Alison LaCroix Awarded AHA Book Prize for ‘Interbellum Constitution’
Alison LaCroix, the Robert Newton Reid Professor of Law, has been awarded the American Historical Association’s (AHA) Littleton-Griswold Prize in American Law and Society for her 2024 book, The Interbellum Constitution: Union, Commerce, and Slavery in the Age of Federalisms.
The AHA is the oldest professional association of historians in the United States.
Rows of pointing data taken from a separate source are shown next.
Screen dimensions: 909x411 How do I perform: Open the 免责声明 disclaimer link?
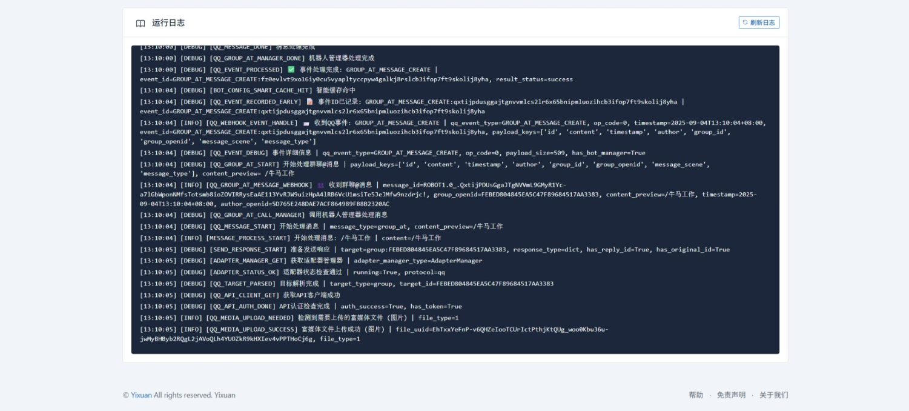click(731, 395)
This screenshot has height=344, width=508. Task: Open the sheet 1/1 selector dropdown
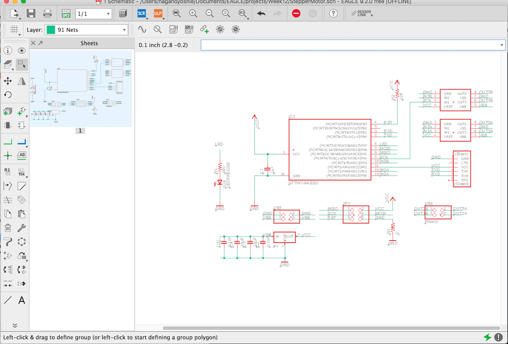pos(93,14)
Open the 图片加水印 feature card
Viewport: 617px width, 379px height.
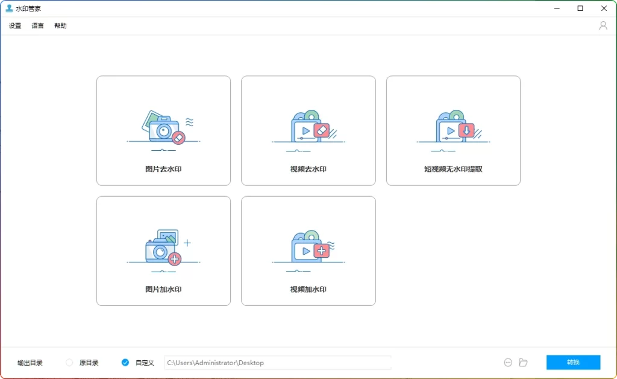click(163, 251)
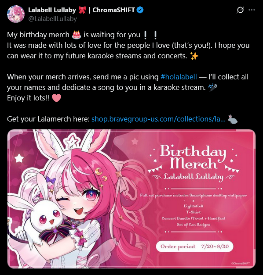Click the Set of Can Badges line
Viewport: 263px width, 275px height.
(x=194, y=225)
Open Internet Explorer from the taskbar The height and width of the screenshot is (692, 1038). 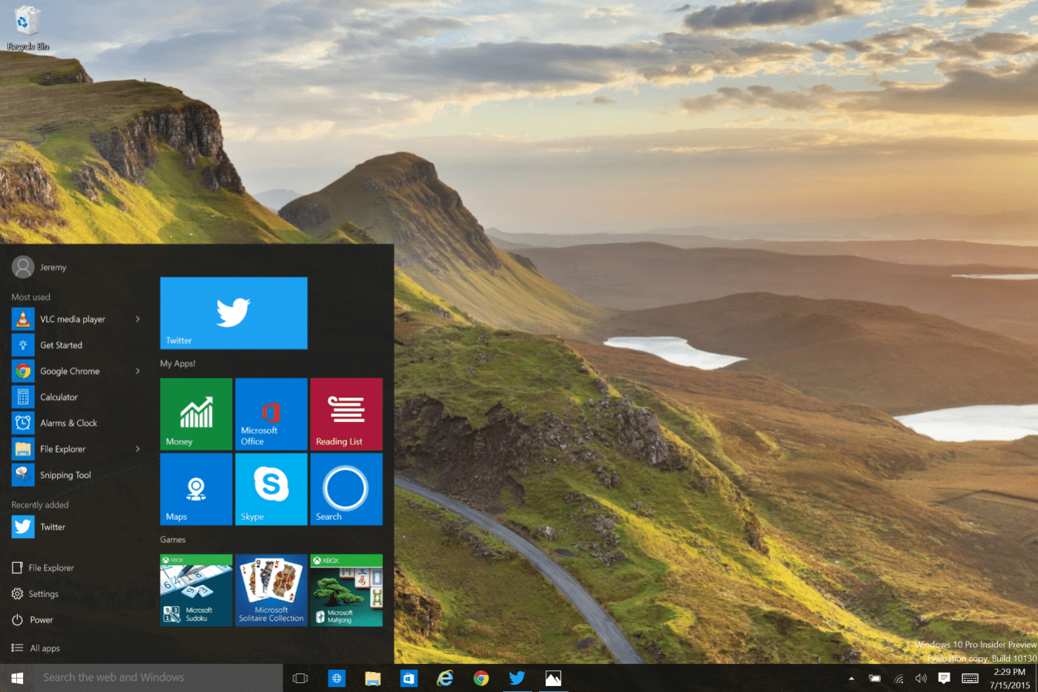[x=445, y=677]
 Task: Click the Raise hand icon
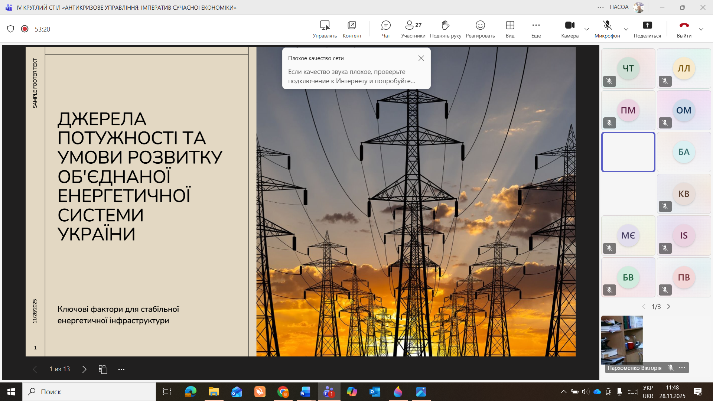point(445,29)
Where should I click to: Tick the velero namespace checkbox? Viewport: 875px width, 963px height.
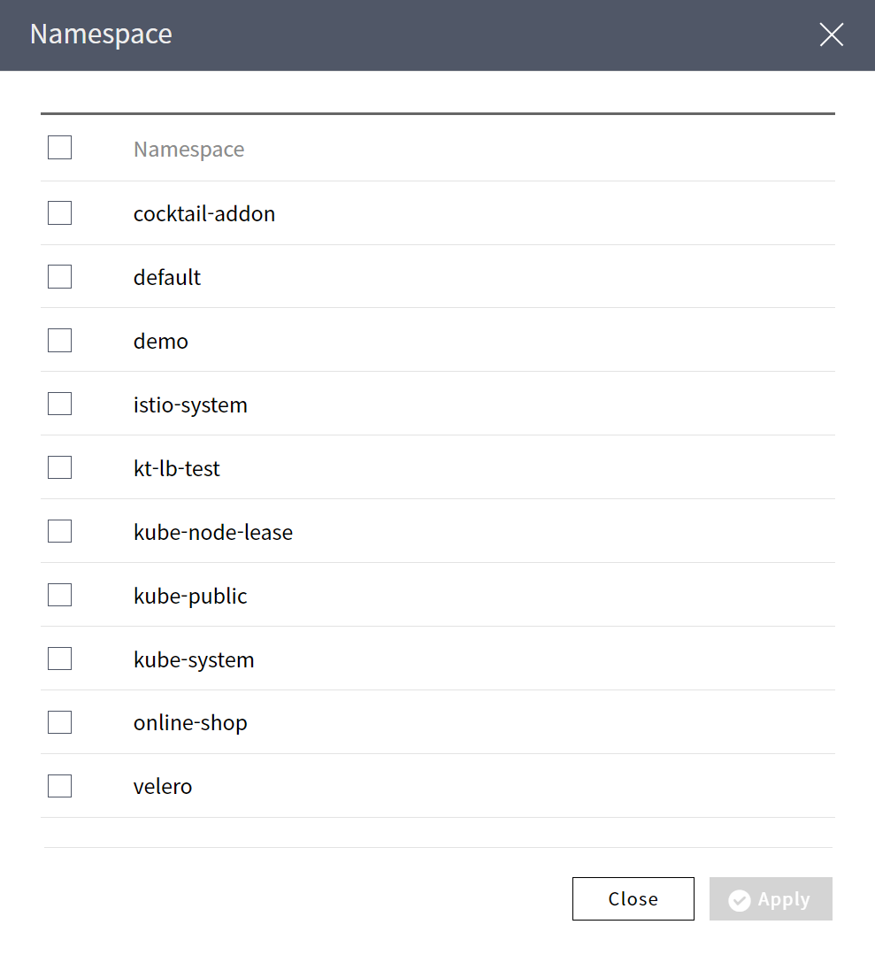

It awards the Littleton-Griswold Prize annually for the best book in any subject on the history of American law and society.
The Interbellum Constitution, published last year by Yale University Press, delves into a critical but often overlooked period in American constitutional history—the years between 1815 and 1861. Despite the lack of amendments to the Constitution during these years, LaCroix reveals that this era, which she terms the “Interbellum Constitution,” was a pivotal phase of transformation that helped redefine the nation.
LaCroix will receive the award at AHA’s 139th annual meeting, which will take place in Chicago on January 8–11.
This is the second major book award LaCroix has received for the work. Last July, the Society for Historians of the Early American Republic recognized The Interbellum Constitution with its 2025 SHEAR Book Prize, which honors “"the book that makes the best primary scholarly contribution to the history of the early American republic."